КРАХ! / новелла
(Не один десяток лет я отказывал себе в том, чтобы поведать собственную историю — сейчас моя жизнь годами покатилась в неизбежность, а кто-то только-только ещё учит буквы и слоги, — в которой подлость меня, нет, не поработила, а измотала ненавистью и злобой. Но к тому, что как-то случилось со мной и моей подружкой — пикантный этический и нравственный момент — я же и сам причастен. Хотя мне и не в чем оправдываться.
С одной стороны, с нами случилось смешное, с другой — не до великого это смешное привело. Правда, подлость в конце концов и сама запуталась в парусах собственных страстей, до этого, тем не менее, порядочно измазав собой девичью честь, и это обстоятельство — девичья честь! — гнали из моей памяти весну 1975 года, когда всё это случилось и началось. Забегая вперёд, лишь скажу — девочка, повзрослев и став женщиной, сама ответила подлости… Причём — даже не знаю: сугубо ли по-женски, но именно от смешного до великого.)
Май того года не маялся — расцветал в сухости и покое. Таким же, благоухающим, выдался и его первый день. …Праздник!
Проспектом Ленина возвращались с парада горожане. Мужчины и парни, подвыпившие — хмель и прекрасное настроение тех времён в них пели, а уж танцевали — повсюду. Да — ещё как, и что пели?! Словом: «Вышел в степь донецкую парень молодой…» в припляс!
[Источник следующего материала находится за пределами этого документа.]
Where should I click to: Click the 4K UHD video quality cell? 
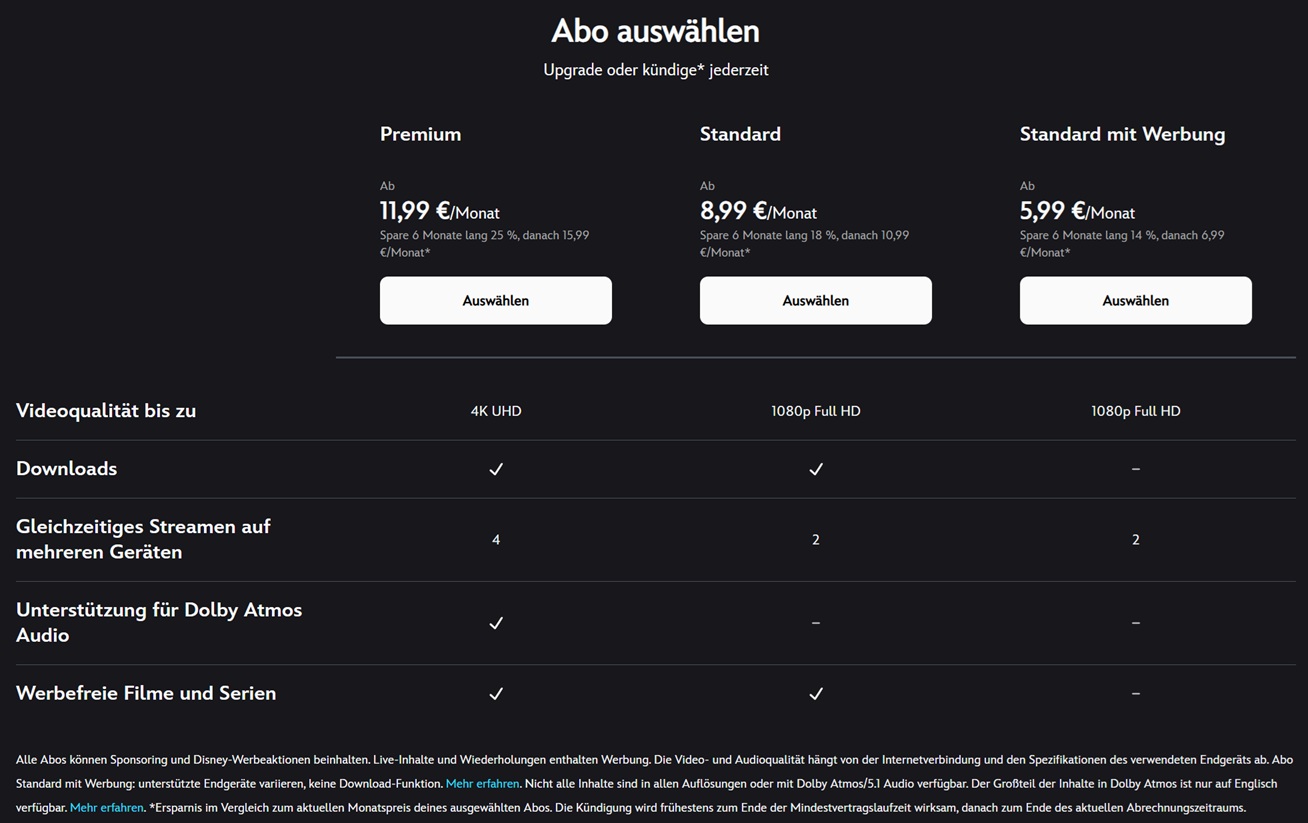tap(496, 411)
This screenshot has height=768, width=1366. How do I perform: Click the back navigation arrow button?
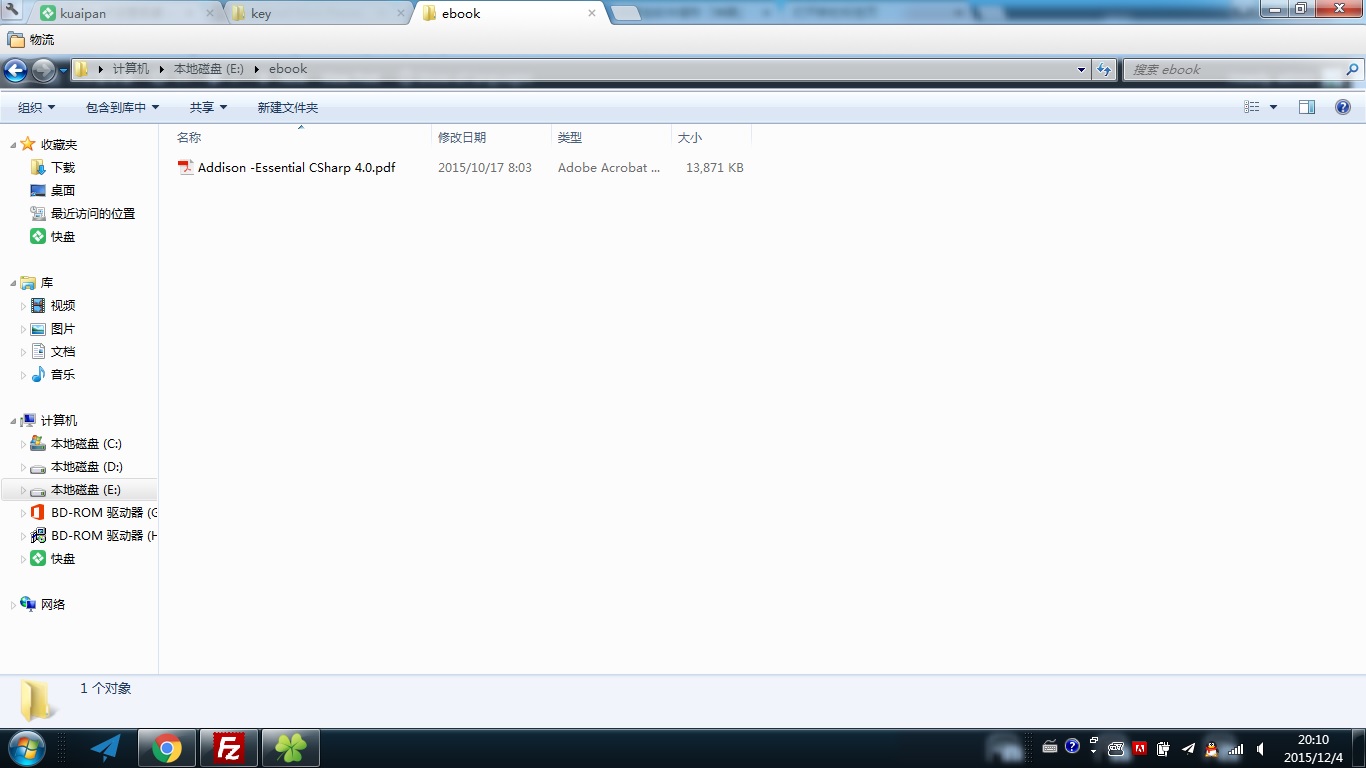point(15,70)
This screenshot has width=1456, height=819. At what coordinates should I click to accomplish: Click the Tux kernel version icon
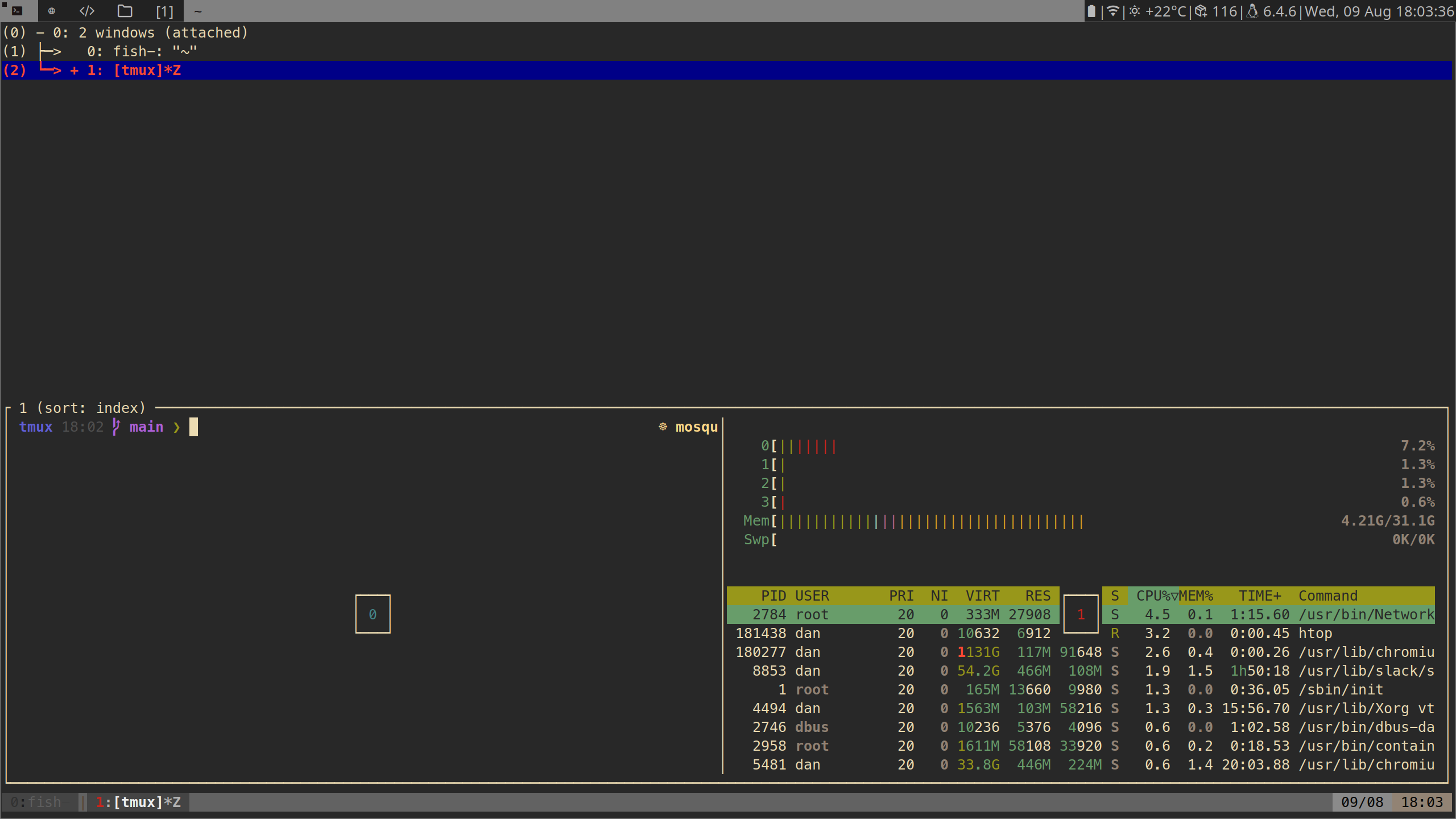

Женщины, естественно — частушки, а их время праздничных хлопот топало, пританцовывая, к этим хлопотам их же ножками в прозрачных чулочках, а то и без них — жара!
Юрка Прохоров, токарь машиностроительного завода им. Кирова, во время построения демонстрантов в общую, городскую, колону на проспекте Победы «отклеился» от своих заводчан и в это время вёл нас — меня с белокурой Светланой (тогда я встречался с ней, а она была в меня, кажется, влюблена), Сашкой Чирковым и Вовкой Петраковым в гости; оба крепенькие, сбитые телом — любили они тяжести тягать…, в их светлых глазах всегда отсвечивало что-то хорошее. Пожалуй — простота и доброта разом. Да с девчатами у них как-то не получалось, не давалось даже знакомство, а не познакомившись — гуляй, Вася!.. Вот это, что у меня неплохо получалось: кадрить девчонок, им-то (да и не только им одним во дворе) и нужно было, оттого мы и корешевали.
«Прохор», то есть Юрка, посёлок «Рудуч» знал прекрасно и вёл нас к Светкиным подругам, а та лишь подсказывала: правее-левее. К троим, тоже учащимся Горловского торгового техникума. Всем им было по семнадцать — чувственная пора юности, и праздник был для них поводом, чтобы себя показать, да прежде всего — прицениться, говоря фигурально и не совсем, своими девичьими чувствами и ощущениями к незнакомым парням, а таких-то и обещала им привести Светка на 1-ое Мая.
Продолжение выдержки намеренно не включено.